蛍雪会 和解

 また今日も蛍雪会での話題である。
 退院して以来マンションに引きこもって、嫁さん以外人と会うこともなくひっそりとした毎日を過ごしていた。 そのせいでブログに書く話題が無くなってしまい、以前のように日記を毎日更新することがなくなっていた。 今回のように多くの人達に逢うと、良い意味で強い刺激になったのだろう、書きたい話題が次々に出て来る。
 まあ、今回の同窓会で一番良かったことは、ちょっとした行き違いで不仲になっていたと女の人と和解できたことだろう。 そのキッカケは相手の人がつくってくれた。 オフが懇親会の席に座って隣の人と話しながら飲み食いをしていた時に、彼女が挨拶をしにビール瓶を手にして横へ来て座った。 その時、お互いに目と目を合わせた。 その瞬間にわだかまりは融け、和解はすでに成立していた。  不仲になったのは、じつは前々回の蛍雪会の時であった。 「もう蛍雪会には二度と出ない」、と言って帰っていったと人伝に聞いていたのだが、その通りで前回の蛍雪会に彼女は出席していなかった。  
 ところが最近、夫の退職を機に彼女達は田舎へUターンしている、と聞いていたが、今回の会には出席していた。 多分出席を決めた時に、気持ちの中ですでに和解を決めていたのだろう。 その意味ではこだわりを捨てて傍へ来た相手の人の方がオフよりずっと偉かったし、大人だったのだと思う。 
 不仲になったことのいきさつについてはここには書かないが、オフも酒が入るとややまわりの人に対して辛辣にななる悪い癖がある。 これまで喧嘩して不仲になるということはあまりないのだが、酒が入ると相手構わずズケズケものを言出だす傾向がある。 一度など、これは相手は男だったが、同級会の流れの三次会で行った飲み屋でかなり辛辣なことを言い出して、相手を泣かせてしまったことがあると言う。 これを他人事のように書いたのは、情けないことにその時何を言ったかまったく憶えていないのである。 その時はまわりにいた友人が気を利かせてタクシーを呼んで、一緒に家まで連れて帰ってくれたという経緯がある。 その相手は男だったせいもあり、次回の会でこちらから謝ったと思うのだが、あっさり仲直りができて、良かった、良かった。

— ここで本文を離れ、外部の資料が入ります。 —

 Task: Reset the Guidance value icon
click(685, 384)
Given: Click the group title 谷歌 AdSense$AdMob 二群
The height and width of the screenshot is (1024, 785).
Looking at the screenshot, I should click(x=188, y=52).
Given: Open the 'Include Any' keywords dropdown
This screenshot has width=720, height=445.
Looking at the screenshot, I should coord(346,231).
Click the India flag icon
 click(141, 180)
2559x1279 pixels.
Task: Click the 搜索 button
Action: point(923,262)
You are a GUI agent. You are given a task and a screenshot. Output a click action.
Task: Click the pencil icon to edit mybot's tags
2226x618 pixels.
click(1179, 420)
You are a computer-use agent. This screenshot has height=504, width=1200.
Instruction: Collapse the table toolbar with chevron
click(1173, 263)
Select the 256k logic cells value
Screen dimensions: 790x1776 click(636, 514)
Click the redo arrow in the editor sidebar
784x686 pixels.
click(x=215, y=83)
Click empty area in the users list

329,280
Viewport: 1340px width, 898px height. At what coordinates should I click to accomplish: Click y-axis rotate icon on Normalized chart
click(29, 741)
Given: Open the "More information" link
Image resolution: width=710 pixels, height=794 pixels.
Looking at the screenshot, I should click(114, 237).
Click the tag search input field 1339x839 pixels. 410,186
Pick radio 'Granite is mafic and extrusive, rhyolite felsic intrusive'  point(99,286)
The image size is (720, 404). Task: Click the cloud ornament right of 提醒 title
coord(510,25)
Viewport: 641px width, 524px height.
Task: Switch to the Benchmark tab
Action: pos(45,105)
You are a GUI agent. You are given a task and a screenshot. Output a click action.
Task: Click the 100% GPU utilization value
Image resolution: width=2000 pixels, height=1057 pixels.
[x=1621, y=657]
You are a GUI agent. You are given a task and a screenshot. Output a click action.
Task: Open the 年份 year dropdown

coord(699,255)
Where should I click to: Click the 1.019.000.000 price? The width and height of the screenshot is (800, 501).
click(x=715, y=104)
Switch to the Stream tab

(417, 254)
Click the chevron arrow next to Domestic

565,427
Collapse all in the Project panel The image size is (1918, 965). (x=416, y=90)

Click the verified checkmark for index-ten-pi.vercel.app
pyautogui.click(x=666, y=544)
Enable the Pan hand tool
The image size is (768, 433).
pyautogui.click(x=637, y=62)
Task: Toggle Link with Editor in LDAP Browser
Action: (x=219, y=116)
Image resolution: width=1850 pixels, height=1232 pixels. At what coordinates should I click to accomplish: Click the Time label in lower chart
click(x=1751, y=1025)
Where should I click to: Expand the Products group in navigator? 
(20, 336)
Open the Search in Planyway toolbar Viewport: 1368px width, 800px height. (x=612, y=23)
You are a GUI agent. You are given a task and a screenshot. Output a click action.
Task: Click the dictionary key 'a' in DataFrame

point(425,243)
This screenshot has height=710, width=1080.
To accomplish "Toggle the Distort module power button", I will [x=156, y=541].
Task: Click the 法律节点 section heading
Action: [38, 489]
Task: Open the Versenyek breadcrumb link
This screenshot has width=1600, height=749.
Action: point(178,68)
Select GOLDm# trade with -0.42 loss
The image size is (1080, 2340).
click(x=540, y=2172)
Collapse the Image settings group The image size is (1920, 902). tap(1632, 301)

 これらの事があったのは、思えばだいたいが妻が亡くなった後の時期のことで、自分では気が付いていなかったがどこかで気持ちが荒れていたのだと思う。
 今回も相手が 「私はちょうどあの頃、うつ状態でかなりおかしかったのよ」、と言ってくれていたが、オフも違う意味でおかしかったのだろう。 「その後、安定剤の薬を飲むようになって少し落ち着いたわ」 と言うのを聞いて、「その薬はひょっとしてデパスじゃないのか?」と訊くと、「そうなのよ、ひょっとして二人はデパス仲間なの?」と話が上手く流れていった。

 今回の二次会では、銀歯の才女と呼んでいた人、じつは数年前宮沢賢治賞をもらった小林敏也氏の奥さんなんだが、彼女が越路吹雪の唄のメドレー次々に披露するのを六年振りに聴けたし、まわりの話し声が一瞬止んで静かになるほど素敵な合唱クラブの歌姫の「芭蕉布」も聴けた。 「次回はカラオケ練習してデュエットしましょうね・・・」 オイネ、ソンナガイネェ・・・と金沢弁丸出しの天然に明るい人も約束してくれたし・・・そんなことなどなどもあり、じつに思い出深い蛍雪会であった。